I couldn’t agree more. See my Q&A with Paige below.
Alice Waagen: Does June Cleaver still exist?
Paige Rhodes: Yes, June Cleaver may still exist, and that role model is great for those who choose to follow it. But from my experience placing women in positions from CEO and chief financial officer to president of the board, I’m here to tell you that opportunities abound for smart, driven women.
- Data released last week by the Labor Department show that for the first time in history, women outnumber men in the workforce. As the job market stabilizes, older, experienced women appear to be on track to be the first hired back.
- New data shows women-owned businesses will create up to 5.5 million jobs by 2018, more than half the number of jobs expected to be created by all small businesses in that time.

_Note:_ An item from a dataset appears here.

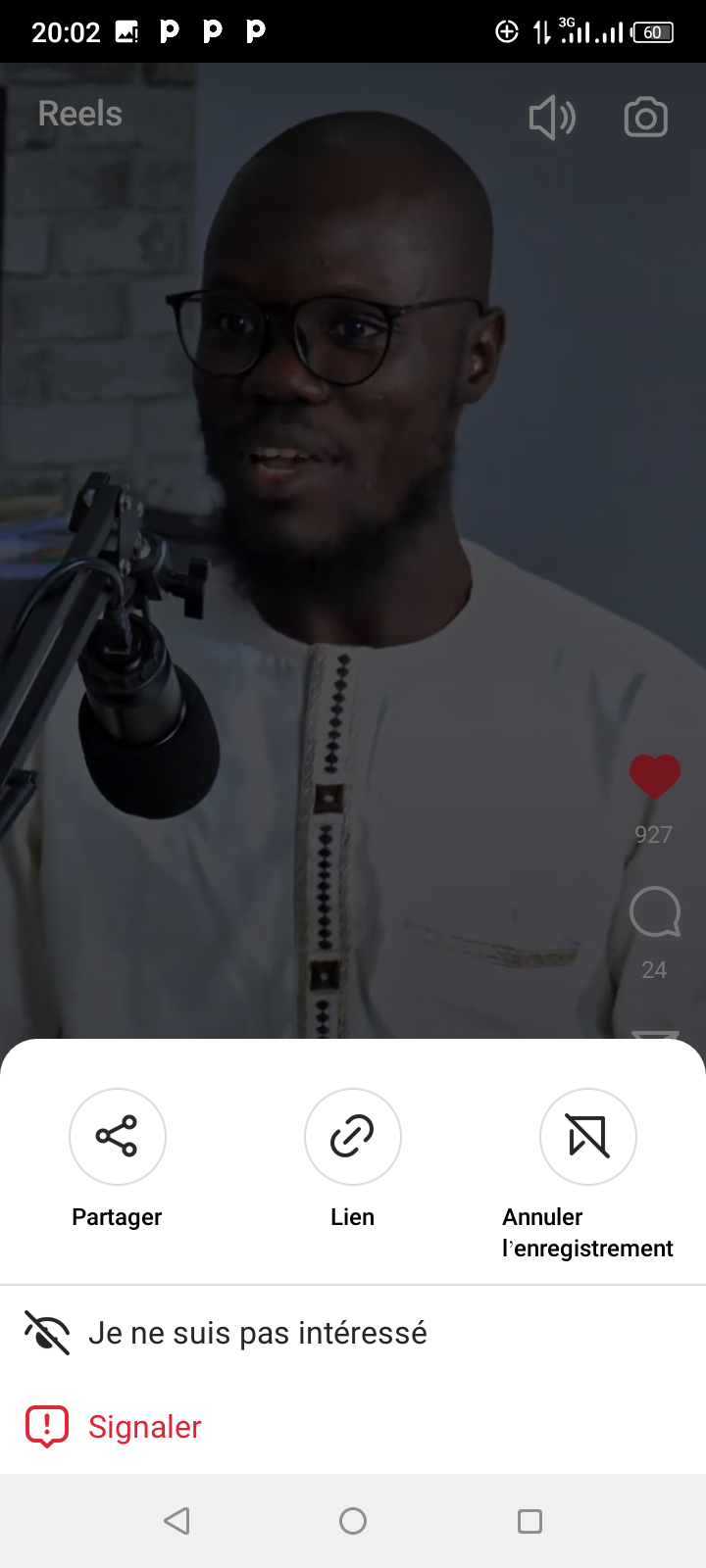Go back using the system back button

The research cites the customer focus of many businesses led by women as well as the sense of community and ability to help others succeed.
- About 10 percent of the people on the Forbes 400 richest people in America are women.
Alice Waagen: Since we’re talking about historic female icons of the past, would you say that Rosie the Riveter paved the way for women to play a bigger role in today’s workforce?
Paige Rhodes: Most definitely. During World War II, Rosie the Riveter introduced females into the traditionally male workforce of the factories. In the ‘70s, well-known women fought for female rights. The proportion of women receiving four-year college degrees has been steadily increasing since the 1950s, overtaking the percentage of male graduates by the 1980s.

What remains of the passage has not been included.